[Saved entries]
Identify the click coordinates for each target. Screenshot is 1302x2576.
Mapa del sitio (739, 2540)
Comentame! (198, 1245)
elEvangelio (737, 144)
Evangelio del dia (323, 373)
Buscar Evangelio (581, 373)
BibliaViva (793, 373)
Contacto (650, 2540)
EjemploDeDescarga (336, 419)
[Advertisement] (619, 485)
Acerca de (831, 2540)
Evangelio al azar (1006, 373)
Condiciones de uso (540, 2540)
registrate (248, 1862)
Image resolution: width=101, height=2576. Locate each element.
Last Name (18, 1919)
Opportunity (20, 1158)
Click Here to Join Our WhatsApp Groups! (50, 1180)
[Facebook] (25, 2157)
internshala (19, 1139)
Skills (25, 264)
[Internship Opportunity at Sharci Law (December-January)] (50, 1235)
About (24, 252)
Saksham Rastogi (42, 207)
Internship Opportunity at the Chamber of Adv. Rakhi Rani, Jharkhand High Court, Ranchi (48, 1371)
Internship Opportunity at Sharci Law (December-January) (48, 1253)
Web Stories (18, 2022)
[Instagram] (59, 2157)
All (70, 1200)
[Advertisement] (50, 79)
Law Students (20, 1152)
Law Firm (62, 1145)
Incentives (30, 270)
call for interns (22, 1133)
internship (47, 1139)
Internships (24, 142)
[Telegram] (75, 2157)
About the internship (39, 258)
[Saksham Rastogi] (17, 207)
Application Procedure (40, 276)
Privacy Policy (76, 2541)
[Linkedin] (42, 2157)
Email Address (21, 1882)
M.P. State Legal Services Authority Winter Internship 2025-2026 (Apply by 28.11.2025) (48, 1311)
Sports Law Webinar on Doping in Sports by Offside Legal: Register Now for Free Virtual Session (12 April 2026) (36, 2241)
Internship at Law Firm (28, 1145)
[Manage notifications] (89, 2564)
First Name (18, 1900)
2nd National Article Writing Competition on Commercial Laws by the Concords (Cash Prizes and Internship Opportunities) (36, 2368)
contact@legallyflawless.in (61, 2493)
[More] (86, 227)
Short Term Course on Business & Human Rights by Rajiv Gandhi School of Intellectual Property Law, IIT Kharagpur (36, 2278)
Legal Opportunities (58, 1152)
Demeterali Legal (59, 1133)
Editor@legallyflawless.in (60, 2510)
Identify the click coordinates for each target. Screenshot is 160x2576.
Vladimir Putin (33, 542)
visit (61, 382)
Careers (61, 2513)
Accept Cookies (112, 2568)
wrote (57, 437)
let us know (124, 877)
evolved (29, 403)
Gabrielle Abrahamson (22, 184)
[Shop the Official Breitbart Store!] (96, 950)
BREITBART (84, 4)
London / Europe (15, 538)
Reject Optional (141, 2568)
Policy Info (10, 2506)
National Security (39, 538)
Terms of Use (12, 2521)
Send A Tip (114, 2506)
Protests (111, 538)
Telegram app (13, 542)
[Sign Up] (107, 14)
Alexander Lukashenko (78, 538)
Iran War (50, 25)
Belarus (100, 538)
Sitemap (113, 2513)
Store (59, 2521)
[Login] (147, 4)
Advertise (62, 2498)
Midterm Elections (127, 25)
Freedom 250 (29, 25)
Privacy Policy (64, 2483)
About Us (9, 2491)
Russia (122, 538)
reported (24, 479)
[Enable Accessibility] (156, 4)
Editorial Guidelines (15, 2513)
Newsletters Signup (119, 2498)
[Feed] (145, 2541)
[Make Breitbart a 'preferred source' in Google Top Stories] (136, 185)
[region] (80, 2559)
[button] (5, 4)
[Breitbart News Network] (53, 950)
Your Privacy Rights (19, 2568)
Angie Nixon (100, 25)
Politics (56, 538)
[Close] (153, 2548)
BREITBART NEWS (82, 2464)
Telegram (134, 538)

Instructions to follow: Taking care to match every character, output all of the entries above.

Your response:
Identify the click coordinates for each target. Screenshot is 1302x2576.
Mapa del sitio (739, 2540)
Comentame! (198, 1245)
elEvangelio (737, 144)
Evangelio del dia (323, 373)
Buscar Evangelio (581, 373)
BibliaViva (793, 373)
Contacto (650, 2540)
EjemploDeDescarga (336, 419)
[Advertisement] (619, 485)
Acerca de (831, 2540)
Evangelio al azar (1006, 373)
Condiciones de uso (540, 2540)
registrate (248, 1862)
Image resolution: width=101, height=2576. Locate each element.
Last Name (18, 1919)
Opportunity (20, 1158)
Click Here to Join Our WhatsApp Groups! (50, 1180)
[Facebook] (25, 2157)
internshala (19, 1139)
Skills (25, 264)
[Internship Opportunity at Sharci Law (December-January)] (50, 1235)
About (24, 252)
Saksham Rastogi (42, 207)
Internship Opportunity at the Chamber of Adv. Rakhi Rani, Jharkhand High Court, Ranchi (48, 1371)
Internship Opportunity at Sharci Law (December-January) (48, 1253)
Web Stories (18, 2022)
[Instagram] (59, 2157)
All (70, 1200)
[Advertisement] (50, 79)
Law Students (20, 1152)
Law Firm (62, 1145)
Incentives (30, 270)
call for interns (22, 1133)
internship (47, 1139)
Internships (24, 142)
[Telegram] (75, 2157)
About the internship (39, 258)
[Saksham Rastogi] (17, 207)
Application Procedure (40, 276)
Privacy Policy (76, 2541)
[Linkedin] (42, 2157)
Email Address (21, 1882)
M.P. State Legal Services Authority Winter Internship 2025-2026 (Apply by 28.11.2025) (48, 1311)
Sports Law Webinar on Doping in Sports by Offside Legal: Register Now for Free Virtual Session (12 April 2026) (36, 2241)
Internship at Law Firm (28, 1145)
[Manage notifications] (89, 2564)
First Name (18, 1900)
2nd National Article Writing Competition on Commercial Laws by the Concords (Cash Prizes and Internship Opportunities) (36, 2368)
contact@legallyflawless.in (61, 2493)
[More] (86, 227)
Short Term Course on Business & Human Rights by Rajiv Gandhi School of Intellectual Property Law, IIT Kharagpur (36, 2278)
Legal Opportunities (58, 1152)
Demeterali Legal (59, 1133)
Editor@legallyflawless.in (60, 2510)
Identify the click coordinates for each target. Screenshot is 160x2576.
Vladimir Putin (33, 542)
visit (61, 382)
Careers (61, 2513)
Accept Cookies (112, 2568)
wrote (57, 437)
let us know (124, 877)
evolved (29, 403)
Gabrielle Abrahamson (22, 184)
[Shop the Official Breitbart Store!] (96, 950)
BREITBART (84, 4)
London / Europe (15, 538)
Reject Optional (141, 2568)
Policy Info (10, 2506)
National Security (39, 538)
Terms of Use (12, 2521)
Send A Tip (114, 2506)
Protests (111, 538)
Telegram app (13, 542)
[Sign Up] (107, 14)
Alexander Lukashenko (78, 538)
Iran War (50, 25)
Belarus (100, 538)
Sitemap (113, 2513)
Store (59, 2521)
[Login] (147, 4)
Advertise (62, 2498)
Midterm Elections (127, 25)
Freedom 250 (29, 25)
Privacy Policy (64, 2483)
About Us (9, 2491)
Russia (122, 538)
reported (24, 479)
[Enable Accessibility] (156, 4)
Editorial Guidelines (15, 2513)
Newsletters Signup (119, 2498)
[Feed] (145, 2541)
[Make Breitbart a 'preferred source' in Google Top Stories] (136, 185)
[region] (80, 2559)
[button] (5, 4)
[Breitbart News Network] (53, 950)
Your Privacy Rights (19, 2568)
Angie Nixon (100, 25)
Politics (56, 538)
[Close] (153, 2548)
BREITBART NEWS (82, 2464)
Telegram (134, 538)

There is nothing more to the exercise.